First you should create a steamapps directory outside of a single user’s home directory. Mine is at /mnt/steam/steamapps. Adjust the ownership of the directory so it’s assigned to the users group, and grant that group write access to all files. Then finally set the group sticky bit on all directories to ensure all new files will also be writable by the users group.

chgrp -R users /mnt/steam/steamapps/
chmod -R g+rw /mnt/steam/steamapps/

find /mnt/steam/steamapps/ -type d -exec chmod g+s {} +

Then you should add all users on your system to the users group. Do this for each local user:

sudo addgroup [username] users

Run these commands to delete the user’s steamapps directory and symlink it to the shared copy. You will need to repeat this as each user:

rm -r ~/.local/share/Steam/steamapps
ln -s /mnt/steam/steamapps ~/.local/share/Steam/steamapps

You can now move between these user accounts and you will all have access to the same installed games. If you set up family sharing between the accounts, all games should be playable by all users too.

I understand this may appear difficult to do, but it would be even harder to do on Windows, if possible at all.

Anti-Cheat is Ready and Waiting

The only real drawback is a problem that plagues the Steam Deck and really shouldn’t be a problem. Anti-cheat platforms such as Easy Anti-Cheat and BattlEye now fully support Linux. We’re now waiting for the individual games to adopt support for it. Reportedly, it’s as simple as the developer flicking a switch to allow Linux clients to join. The problem is they don’t. You can take a look at areweanticheatyet.com to get an idea of the situation.

It’s only been a few months since support was added, and there are already more games that work than not. It’s promising.

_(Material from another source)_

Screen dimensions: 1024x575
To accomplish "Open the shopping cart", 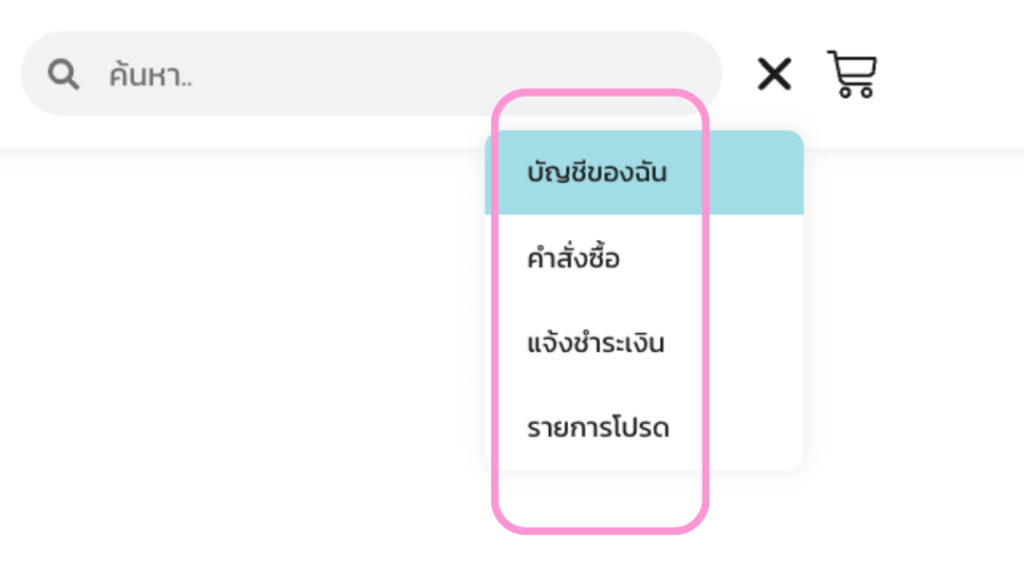I will point(852,74).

However it still blows my mind that Epic went to all the effort to build Linux support into EAC, but don’t have the confidence to enable it in their most popular title, Fortnite.

In Conclusion…

Linux gaming is in a better state than many people realise, and I believe all the technical hurdles have been overcome (albeit some political hurdles remain). As a platform, I believe Linux is better suited to gaming than Windows. The games that do run actually run just as well, if not better. The underlying kernel has unique features which would allow your PC to hold more games and have them load faster, particularly in a multi-user environment.